----- MATERIAL PROVIDED -----

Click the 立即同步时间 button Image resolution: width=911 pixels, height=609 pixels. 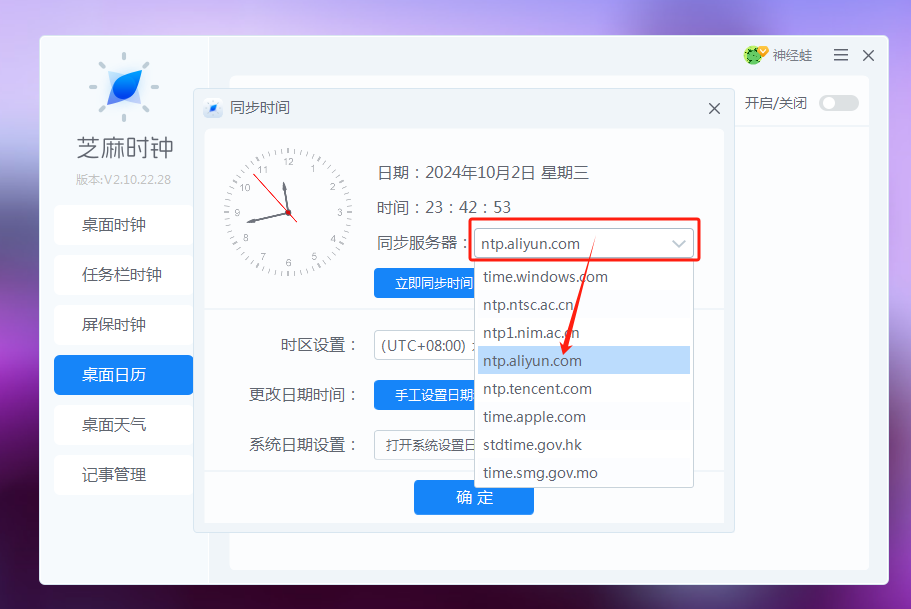(x=427, y=283)
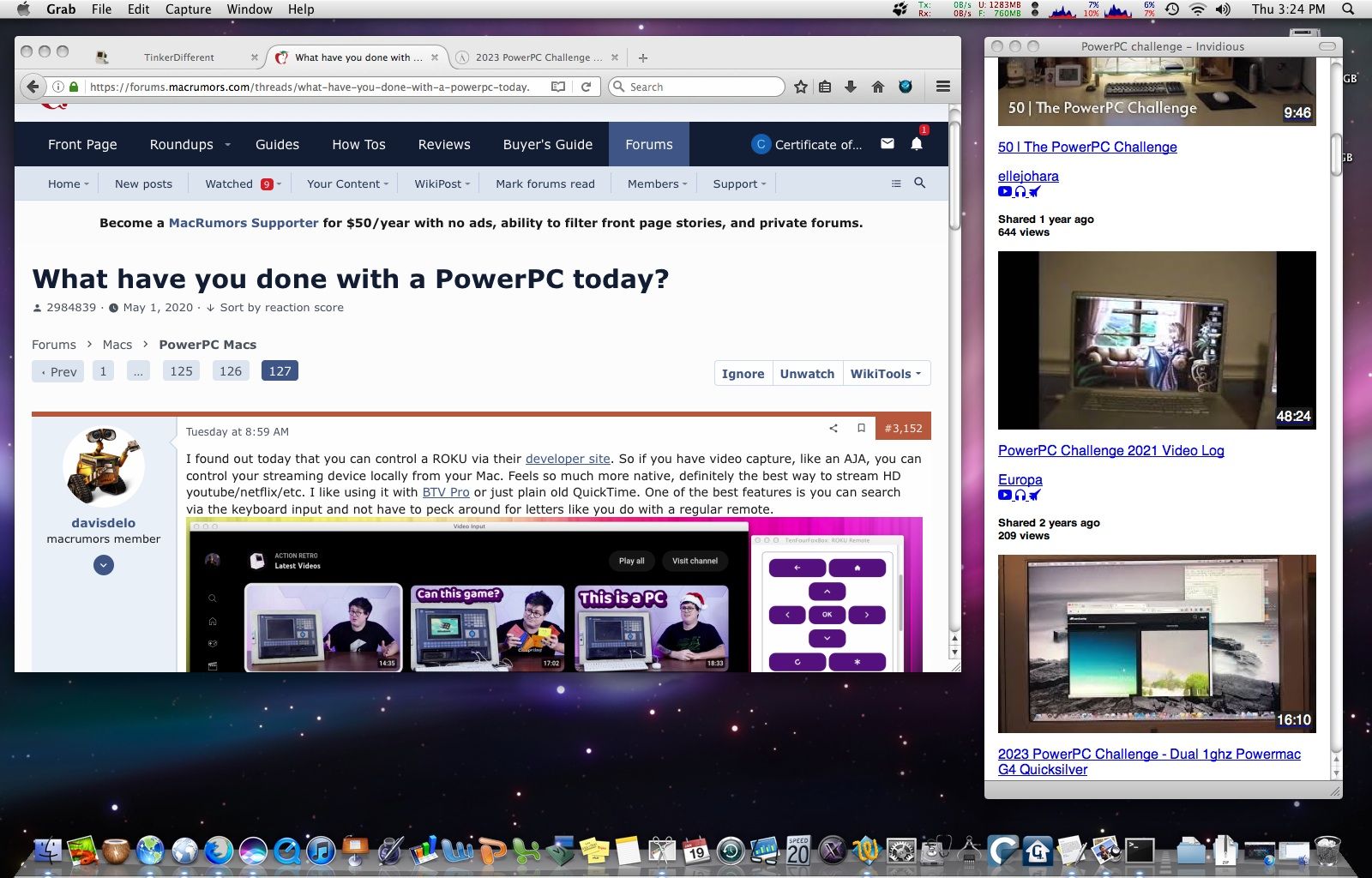Open the PowerPC Challenge 2021 Video Log link

click(x=1110, y=450)
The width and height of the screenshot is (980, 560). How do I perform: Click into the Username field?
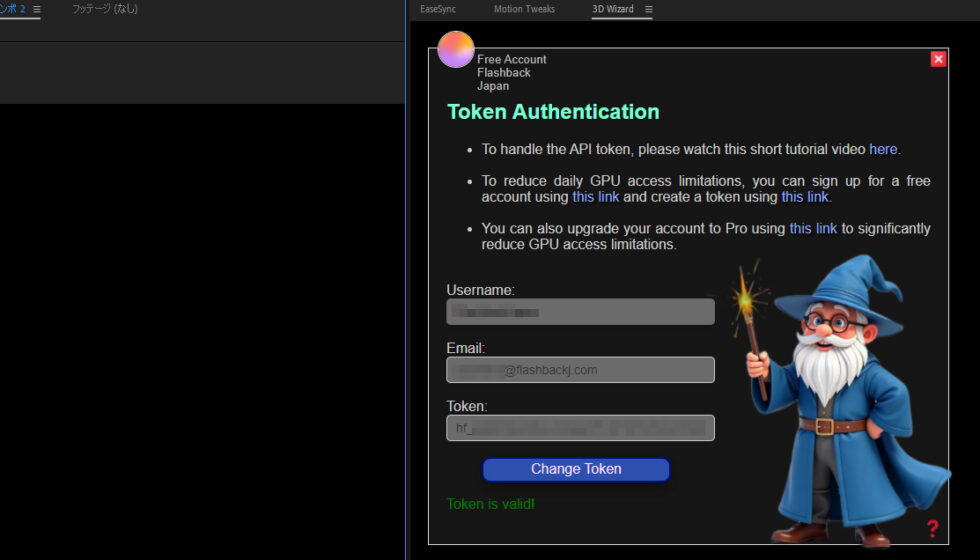(580, 312)
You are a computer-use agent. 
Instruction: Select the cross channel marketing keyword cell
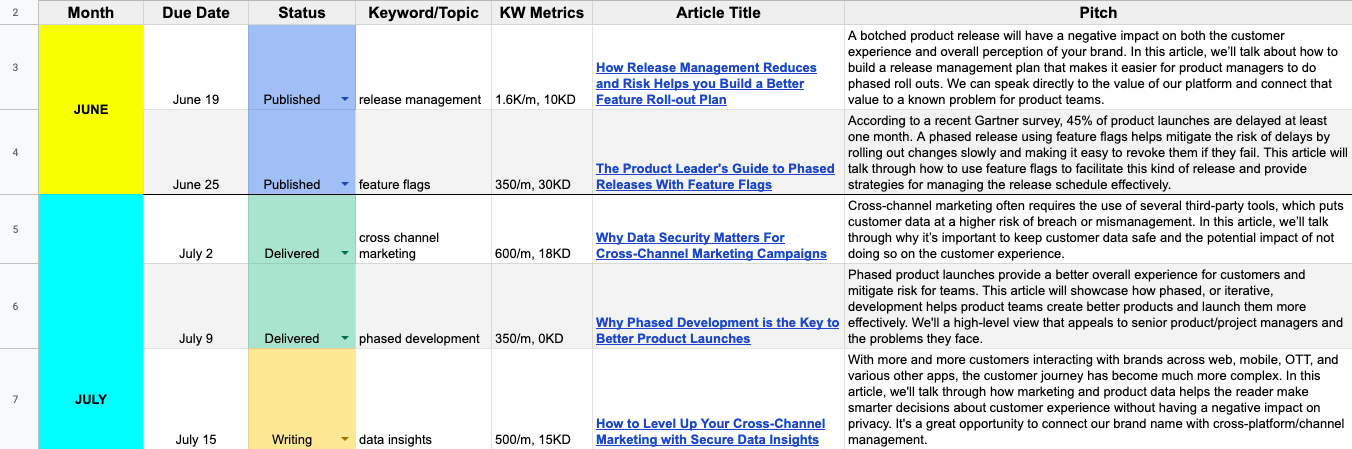(x=423, y=229)
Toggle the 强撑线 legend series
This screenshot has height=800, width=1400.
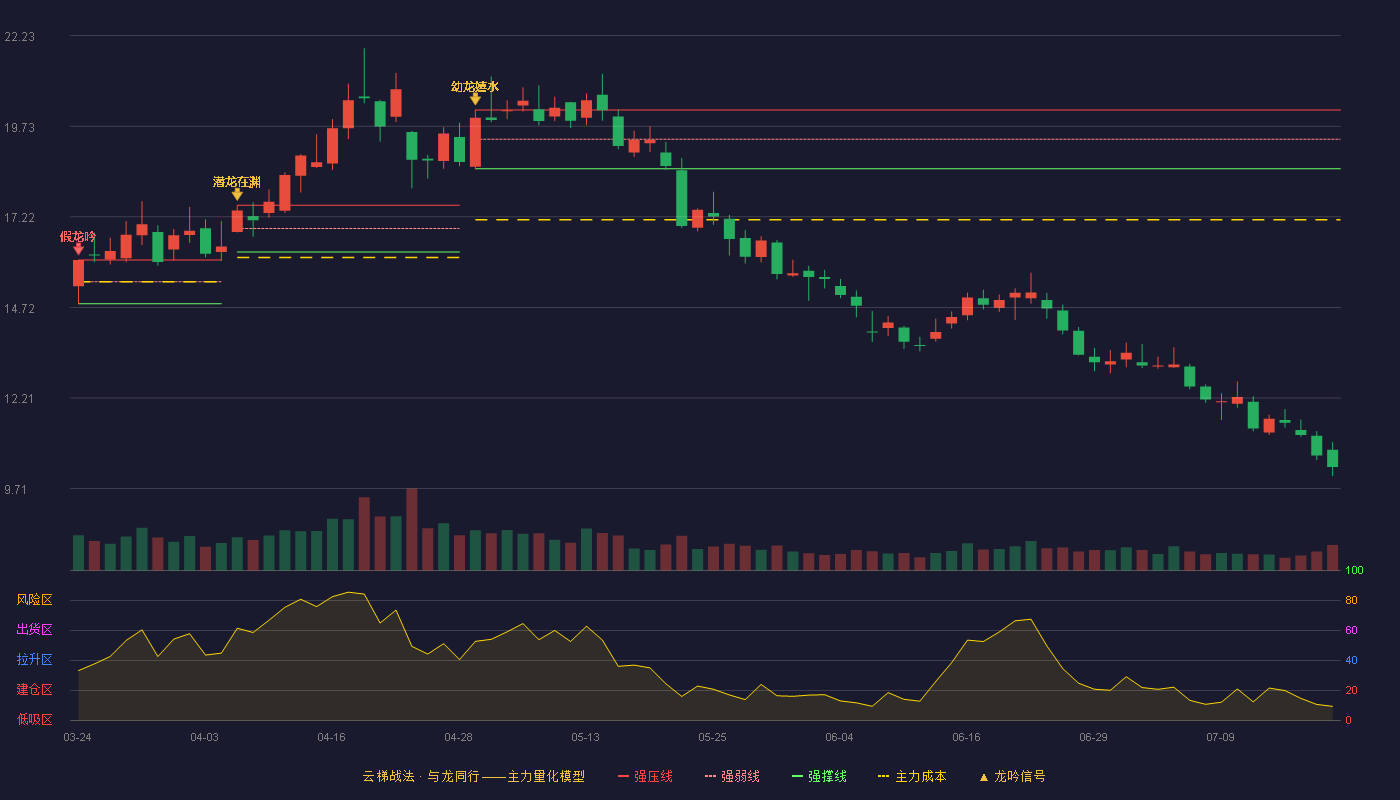click(819, 776)
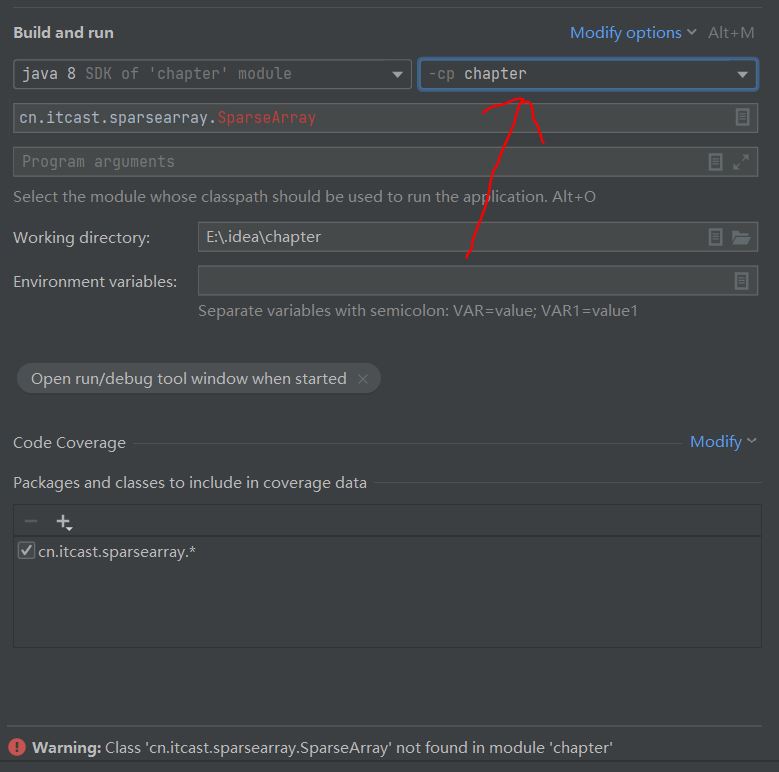
Task: Open the java 8 SDK dropdown
Action: (x=212, y=74)
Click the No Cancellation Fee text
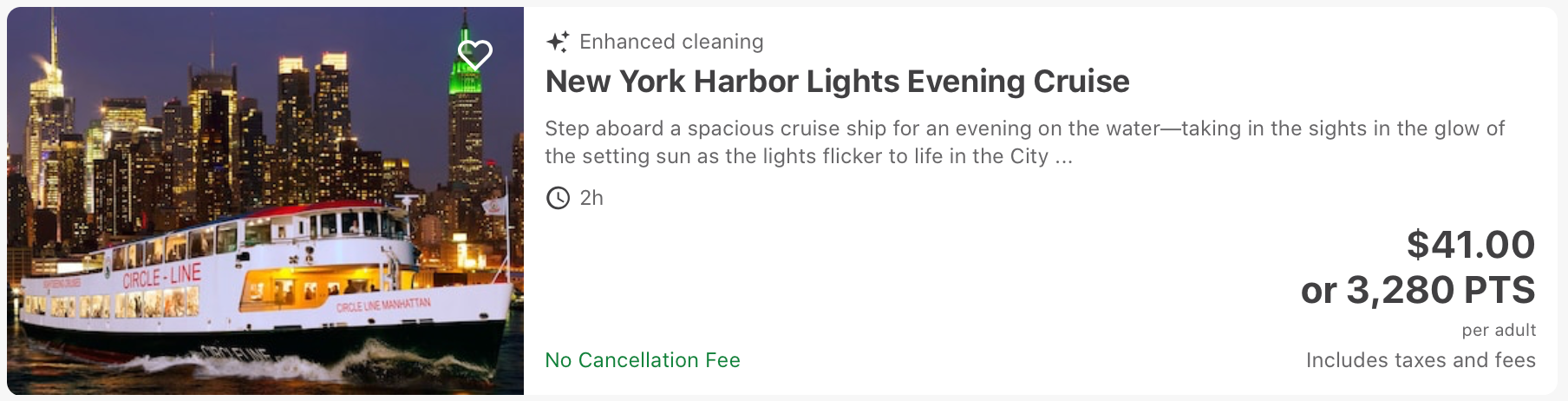This screenshot has width=1568, height=401. 643,360
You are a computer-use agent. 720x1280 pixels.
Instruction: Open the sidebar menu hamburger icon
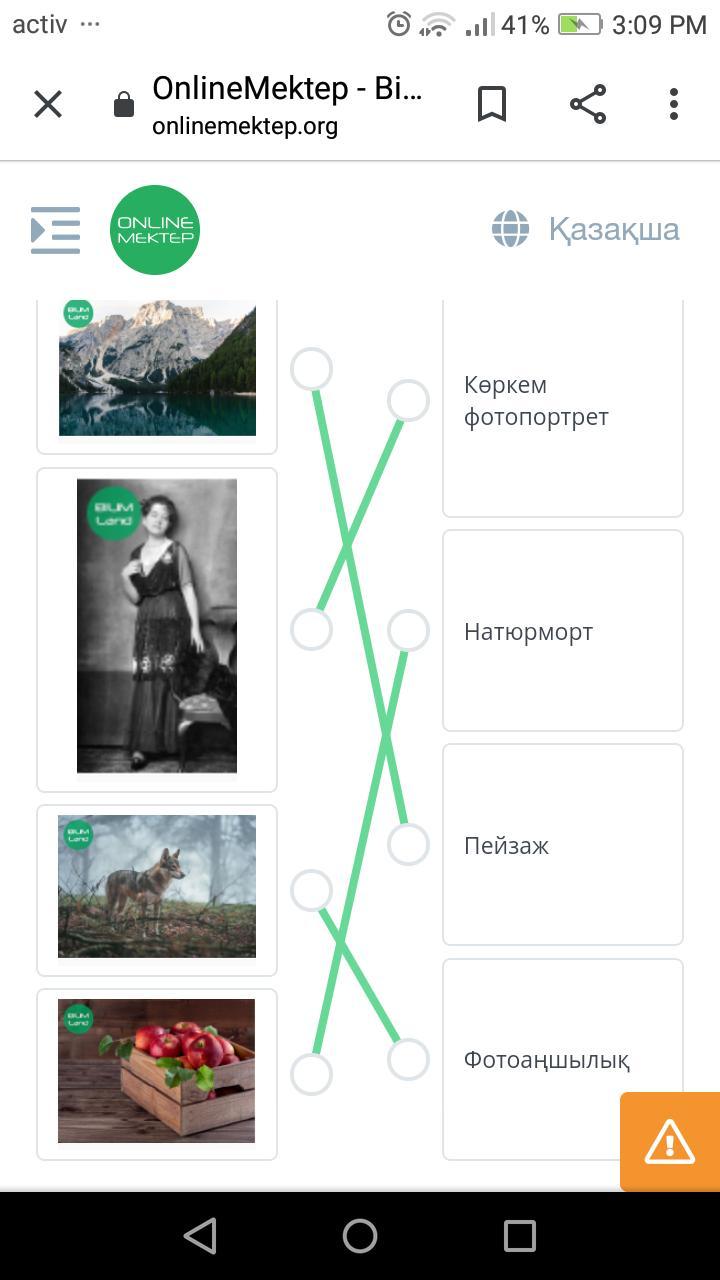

-----

• [ASSIGNMENT]
Exactly the lines from the one containing "The width and" through the end of the data above: repeat those, both ends included, and nothing else. Skip the pictures.

• [ANSWER FOR THIS EXERCISE]
The width and height of the screenshot is (980, 560). How do I perform: Click into the Username field?
(580, 312)
You are a computer-use agent. 
Instruction: Select the cross channel marketing keyword cell
(x=423, y=229)
Toggle the 强撑线 legend series
This screenshot has height=800, width=1400.
click(819, 776)
Task: Open the java 8 SDK dropdown
Action: (x=212, y=74)
Click the No Cancellation Fee text
This screenshot has width=1568, height=401. 643,360
You are a computer-use agent. 720x1280 pixels.
Instruction: Open the sidebar menu hamburger icon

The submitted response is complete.